Change "Magic Wand tool" to "Lasso tool" in the items below and leave everything else unchanged. Omit the pictures from your answer.

Items excerpted from a collection:
□ □ □ □

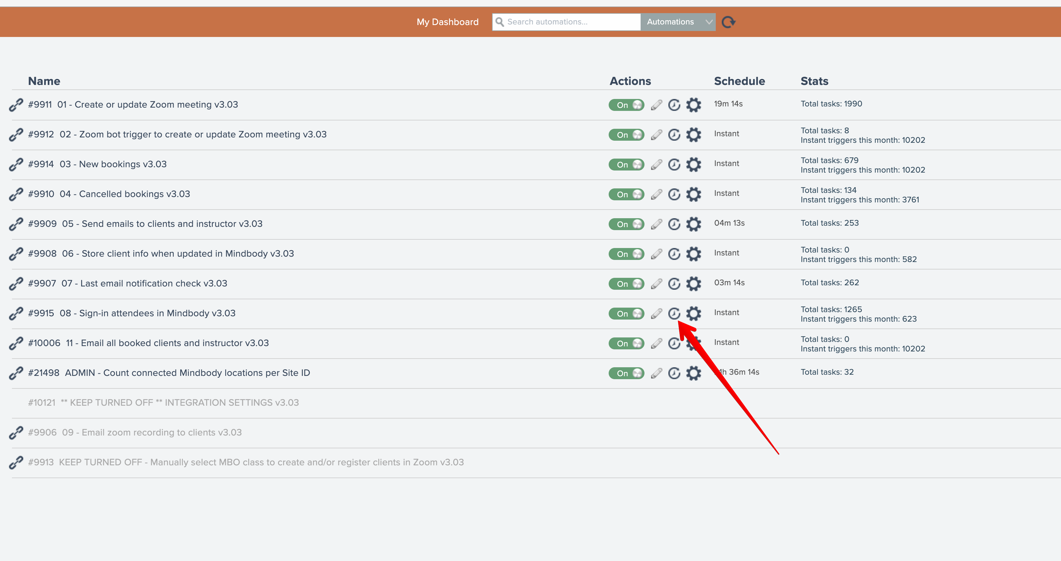This screenshot has width=1061, height=561.
Task: Click edit pencil for #21498 ADMIN automation
Action: pyautogui.click(x=657, y=373)
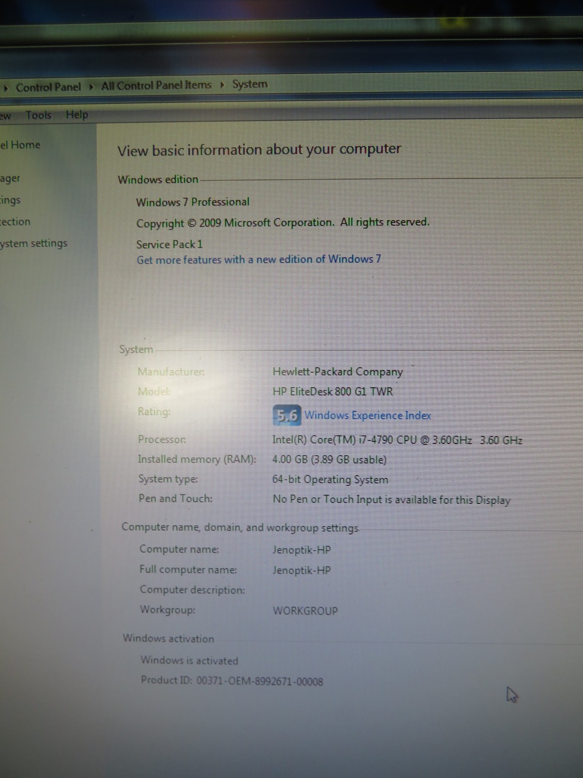This screenshot has height=778, width=583.
Task: Click the 5.6 rating score badge
Action: (x=287, y=415)
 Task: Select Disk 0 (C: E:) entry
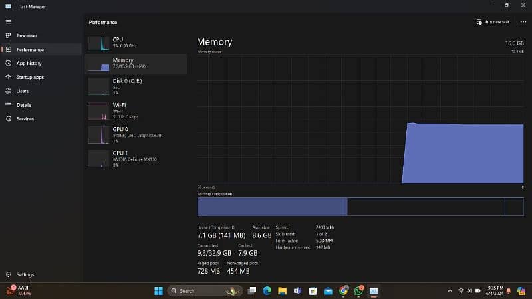click(x=136, y=86)
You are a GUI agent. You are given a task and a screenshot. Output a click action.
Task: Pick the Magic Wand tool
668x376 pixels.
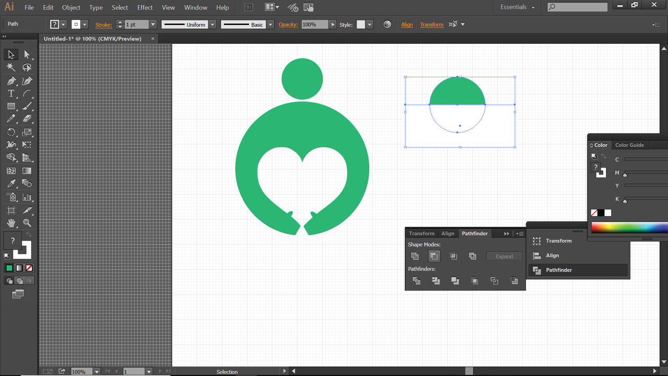point(11,67)
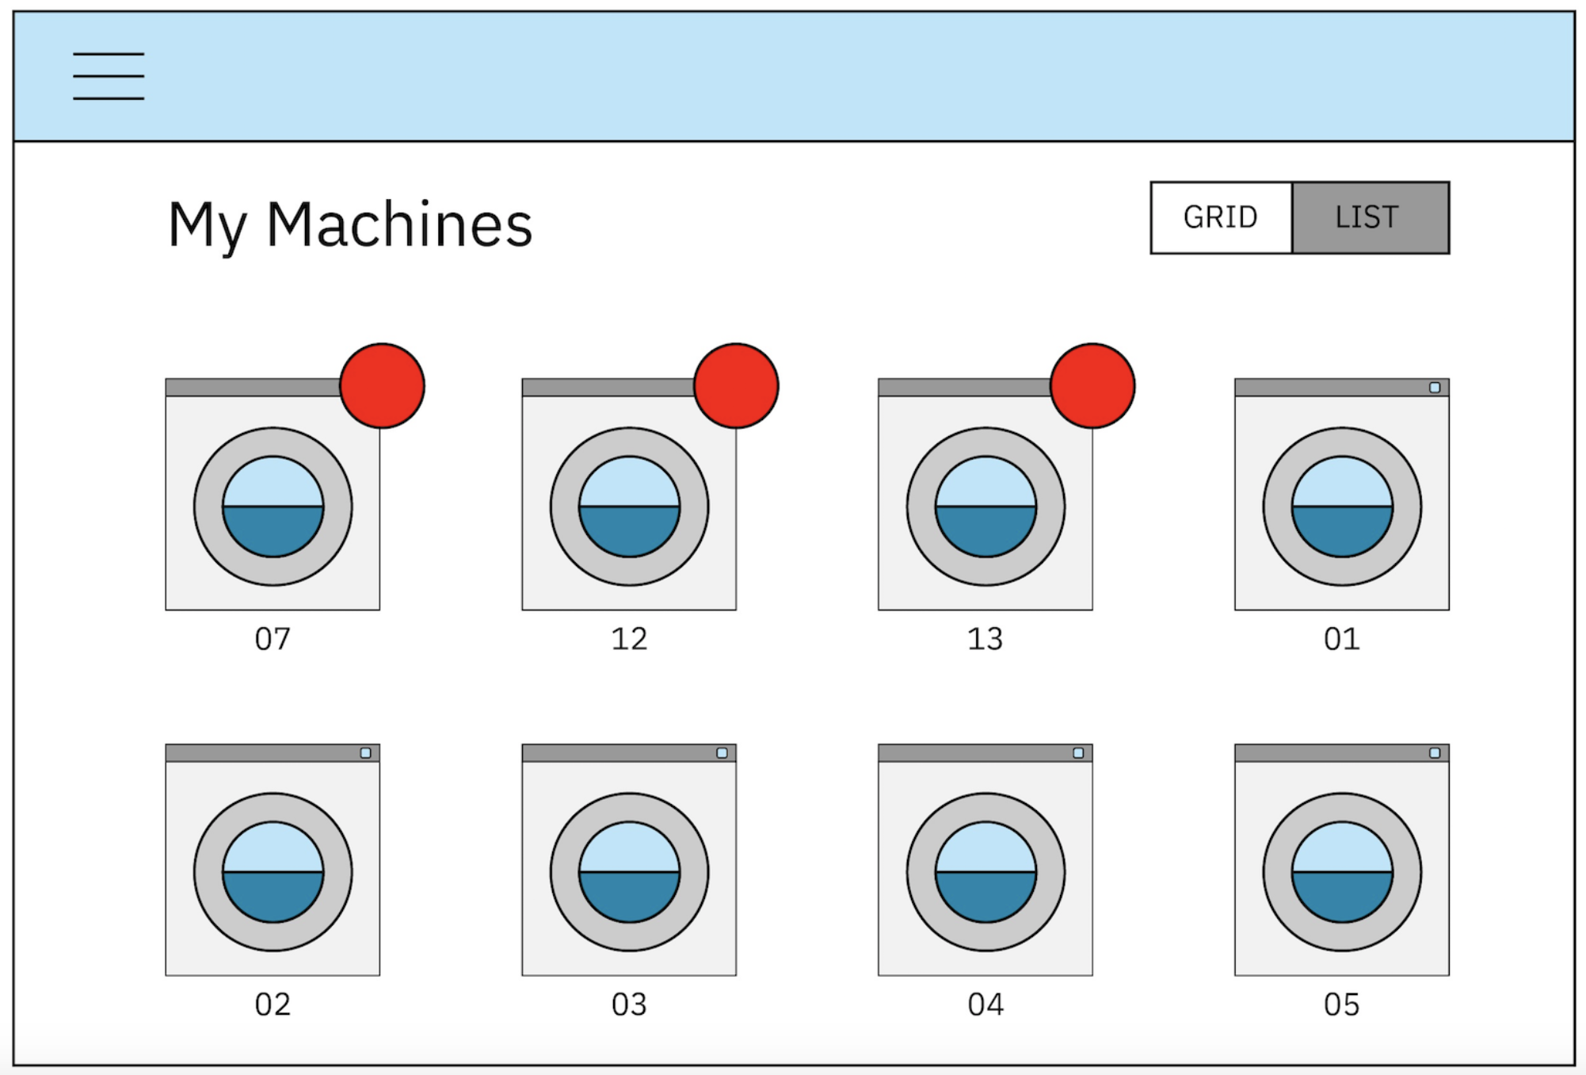Select washing machine 07
Screen dimensions: 1586x1075
point(273,506)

□ □ □ □

THE ANSWER
This screenshot has width=1061, height=561.
Task: Click edit pencil for #21498 ADMIN automation
Action: pyautogui.click(x=657, y=373)
This screenshot has height=778, width=583.
Task: Click the 5.6 rating score badge
Action: (x=287, y=415)
 Task: Select Disk 0 (C: E:) entry
click(x=136, y=86)
You are a GUI agent. You are given a task and a screenshot. Output a click action.
Task: Pick the Lasso tool
668x376 pixels.
point(11,67)
Select washing machine 07
Screen dimensions: 1586x1075
point(273,506)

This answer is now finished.